From: Zheng Liu <gnehzuil.liu@gmail.com>
To: Jan Kara <jack@suse.cz>
Cc: Ted Tso <tytso@mit.edu>, linux-ext4@vger.kernel.org
Subject: Re: [PATCH 22/29] ext4: Defer clearing of PageWriteback after extent conversion
Date: Wed, 8 May 2013 15:08:26 +0800 [thread overview]
Message-ID: <20130508070826.GD20599@gmail.com> (raw)
In-Reply-To: <1365456754-29373-23-git-send-email-jack@suse.cz>
On Mon, Apr 08, 2013 at 11:32:27PM +0200, Jan Kara wrote:
> Currently PageWriteback bit gets cleared from put_io_page() called from
> ext4_end_bio(). This is somewhat inconvenient as extent tree is not
> fully updated at that time (unwritten extents are not marked as written)
> so we cannot read the data back yet. This design was dictated by lock
> ordering as we cannot start a transaction while PageWriteback bit is set
> (we could easily deadlock with ext4_da_writepages()). But now that we
> use transaction reservation for extent conversion, locking issues are
> solved and we can move PageWriteback bit clearing after extent
> conversion is done. As a result we can remove wait for unwritt en extent
> conversion from ext4_sync_file() because it already implicitely happe ns
> through wait_on_page_writeback().
>
> We implement deferring of PageWriteback clearing by queueing completed
> bios to appropriate io_end and processing all the pages when io_end is
> going to be freed instead of at the moment ext4_io_end() is called.
>
> Signed-off-by: Jan Kara <jack@suse.cz>
Reviewed-by: Zheng Liu <wenqing.lz@taobao.com>
Regards,
- Zheng
> ---
> fs/ext4/ext4.h | 2 +
> fs/ext4/fsync.c | 4 --
> fs/ext4/page-io.c | 132 +++++++++++++++++++++++++++++------------------------
> 3 files changed, 74 insertions(+), 64 deletions(-)
>
> diff --git a/fs/ext4/ext4.h b/fs/ext4/ext4.h
> index a594a94..2b0dd9a 100644
> --- a/fs/ext4/ext4.h
> +++ b/fs/ext4/ext4.h
> @@ -190,6 +190,8 @@ typedef struct ext4_io_end {
> handle_t *handle; /* handle reserved for extent
> * conversion */
> struct inode *inode; /* file being written to */
> + struct bio *bio; /* Linked list of completed
> + * bios covering the extent */
> unsigned int flag; /* unwritten or not */
> loff_t offset; /* offset in the file */
> ssize_t size; /* size of the extent */
> diff --git a/fs/ext4/fsync.c b/fs/ext4/fsync.c
> index 3278e64..e02ba1b 100644
> --- a/fs/ext4/fsync.c
> +++ b/fs/ext4/fsync.c
> @@ -132,10 +132,6 @@ int ext4_sync_file(struct file *file, loff_t start, loff_t end, int datasync)
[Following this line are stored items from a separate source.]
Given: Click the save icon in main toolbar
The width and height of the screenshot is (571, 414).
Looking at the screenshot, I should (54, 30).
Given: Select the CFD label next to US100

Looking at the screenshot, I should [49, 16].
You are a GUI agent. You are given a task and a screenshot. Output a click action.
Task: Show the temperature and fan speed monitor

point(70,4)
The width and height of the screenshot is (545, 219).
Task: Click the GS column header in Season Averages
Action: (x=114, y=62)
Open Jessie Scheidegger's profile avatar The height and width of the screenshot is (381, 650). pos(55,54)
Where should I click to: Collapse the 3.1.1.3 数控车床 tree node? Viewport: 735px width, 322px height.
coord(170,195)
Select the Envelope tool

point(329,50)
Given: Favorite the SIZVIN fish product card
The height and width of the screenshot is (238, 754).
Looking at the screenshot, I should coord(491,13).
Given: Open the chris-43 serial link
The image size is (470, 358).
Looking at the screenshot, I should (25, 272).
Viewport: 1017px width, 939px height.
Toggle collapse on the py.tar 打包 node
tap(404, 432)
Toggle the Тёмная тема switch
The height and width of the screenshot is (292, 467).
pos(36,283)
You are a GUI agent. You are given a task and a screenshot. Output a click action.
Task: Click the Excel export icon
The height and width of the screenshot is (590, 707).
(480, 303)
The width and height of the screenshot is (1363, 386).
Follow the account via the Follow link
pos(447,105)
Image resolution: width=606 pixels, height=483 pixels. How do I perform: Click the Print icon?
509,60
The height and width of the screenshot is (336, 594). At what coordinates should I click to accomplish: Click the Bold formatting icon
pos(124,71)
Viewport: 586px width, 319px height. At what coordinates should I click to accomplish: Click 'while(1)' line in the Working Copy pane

> if (inode->i_sb->s_flags & MS_RDONLY)
> goto out;
>
> - ret = ext4_flush_unwritten_io(inode);
> - if (ret < 0)
> - goto out;
> -
> if (!journal) {
> ret = __sync_inode(inode, datasync);
> if (!ret && !hlist_empty(&inode->i_dentry))
> diff --git a/fs/ext4/page-io.c b/fs/ext4/page-io.c
> index 8bff3b3..2967794 100644
> --- a/fs/ext4/page-io.c
> +++ b/fs/ext4/page-io.c
> @@ -51,14 +51,83 @@ void ext4_ioend_wait(struct inode *inode)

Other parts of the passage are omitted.